Saturday 30 April 2011

The book of Ben's sea

Every now and then you get a present that has you turning your head away pretending an insect has just flown into your eye. Such was the case with 'The book of Ben's sea'.

The book was compiled my close friend Sergio Oca. He took the time to trawl back through this blog looking for decent pics of the sea. He then straightened them, adjusted the colour and the contrast and generally made the photos presentable before arranging them all in book form.

Sergio works as the creative director of an advertising agency in Barcelona but at heart he’s a musician and an artist. He has compiled the book with great sensitivity but more than that he’s let the musician in him guide his hand and the book ‘reads’ with the rhythm of a song.

For a long time I’ve felt I should organise my photos of the sea (and of the children for that matter) but I just don’t have the stamina in front of the screen for that sort of thing. So I’m doubly grateful to Sergio for producing this book and for reminding me of my relationship with the sea which he sums up with this Conrad quote on the flyleaf.

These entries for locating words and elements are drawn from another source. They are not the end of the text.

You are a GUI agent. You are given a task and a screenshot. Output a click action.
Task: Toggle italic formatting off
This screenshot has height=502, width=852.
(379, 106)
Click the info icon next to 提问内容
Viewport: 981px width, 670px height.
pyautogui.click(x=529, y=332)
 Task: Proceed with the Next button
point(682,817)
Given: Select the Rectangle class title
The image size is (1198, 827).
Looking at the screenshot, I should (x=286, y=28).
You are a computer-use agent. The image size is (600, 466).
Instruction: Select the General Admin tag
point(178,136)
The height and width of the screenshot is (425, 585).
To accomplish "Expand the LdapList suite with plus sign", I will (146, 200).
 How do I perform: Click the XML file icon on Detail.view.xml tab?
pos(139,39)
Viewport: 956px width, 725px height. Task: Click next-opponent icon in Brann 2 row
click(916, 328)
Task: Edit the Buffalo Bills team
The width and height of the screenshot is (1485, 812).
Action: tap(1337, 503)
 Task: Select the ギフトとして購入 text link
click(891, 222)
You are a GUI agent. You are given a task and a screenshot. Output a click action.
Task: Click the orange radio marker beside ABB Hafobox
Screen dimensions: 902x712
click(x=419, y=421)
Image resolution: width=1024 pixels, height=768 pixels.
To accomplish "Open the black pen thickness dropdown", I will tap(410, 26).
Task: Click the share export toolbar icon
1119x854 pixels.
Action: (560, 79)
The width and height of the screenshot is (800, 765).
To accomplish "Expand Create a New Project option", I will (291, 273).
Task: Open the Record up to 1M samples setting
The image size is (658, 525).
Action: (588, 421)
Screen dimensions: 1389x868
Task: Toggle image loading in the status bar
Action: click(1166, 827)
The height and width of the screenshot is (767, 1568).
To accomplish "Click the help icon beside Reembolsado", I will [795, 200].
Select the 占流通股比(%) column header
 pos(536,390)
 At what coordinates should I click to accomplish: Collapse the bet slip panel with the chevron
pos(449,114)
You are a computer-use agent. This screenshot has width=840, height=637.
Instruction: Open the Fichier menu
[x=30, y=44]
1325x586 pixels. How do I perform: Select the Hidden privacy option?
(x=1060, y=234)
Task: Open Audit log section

I have attempted here to lay bare with the unreserve of a last hour's confession the terms of my relation with the sea, which beginning mysteriously, like any great passion the inscrutable Gods send to mortals, went on unreasoning and invincible, surviving the test of disillusion, defying the disenchantment that lurks in every day of a strenuous life; went on full of love's delight and love's anguish,
facing them in open-eyed exultation, without bitterness and without repining, from the first hour to the last.
The Mirror of the Sea.

Saturday 16 April 2011

Basque rowing

A while ago Iñaki from the Basque country left a link in the comment box. It’s a video of a ‘trainera’ hurtling along with dolphins gambolling about the bow.

The ‘trainera’ fixed seat rowing boats have developed from anchovy and sardine fishing vessels that could be rowed or sailed. Originally made of cedar and beech they are now a high-tech mix of kevlar and carbon fibre. The 12 metre boats weigh in at 200kg. The trainera has 13 oarsmen, 6 pairs and one on his lonesome in the bow, his job is also to help turn the boat by taking his oar off the thole pin, fitting it into a special rowlock and paddling sideways. The patron stands at the stern with a steering oar.

Competition is fierce up on the north coast of Spain and there are active clubs from Galicia to the Basque Country.

I still turn up to training sessions with my local rowing team though only to say hello and receive presents of fresh fish from the fishermen of the crew. Now that I’m underweight again, and have this fabulously streamlined head, they’re trying to convince me to cox. Well, there’s another adventure waiting to unfold.

Saturday 2 April 2011

A simple beach launch

My good friend Paco Beltrán of DosVelas Pictures has uploaded this touching video of Onawind Blue. Though it doesn’t look like a winter’s day this was filmed back in Janurary on one of those warm, calm Mediterranean days that make getting over complicated diseases a cinch.

Regular viewers might recognise Mónica Oca’s music, which first appeared in the final clip of OB’s Ibizian odyssey, ‘Fear is a Giant Octopus’. You can find more of Mónica’s deeply sensitive and moving music at her blog. She can be contacted through the comment box.

DosVelas Pictures are currently working on the film ‘In a Strange Land’, the story of Mu Hpare, a Kayan refuge who, after years of wearing brass coils around her neck, becomes part of a resettlement project in the USA. You can watch the trailer here.

I feel honoured to have a professional documentary maker focus their lens on my little boat with Mónica’s evocative music alongside.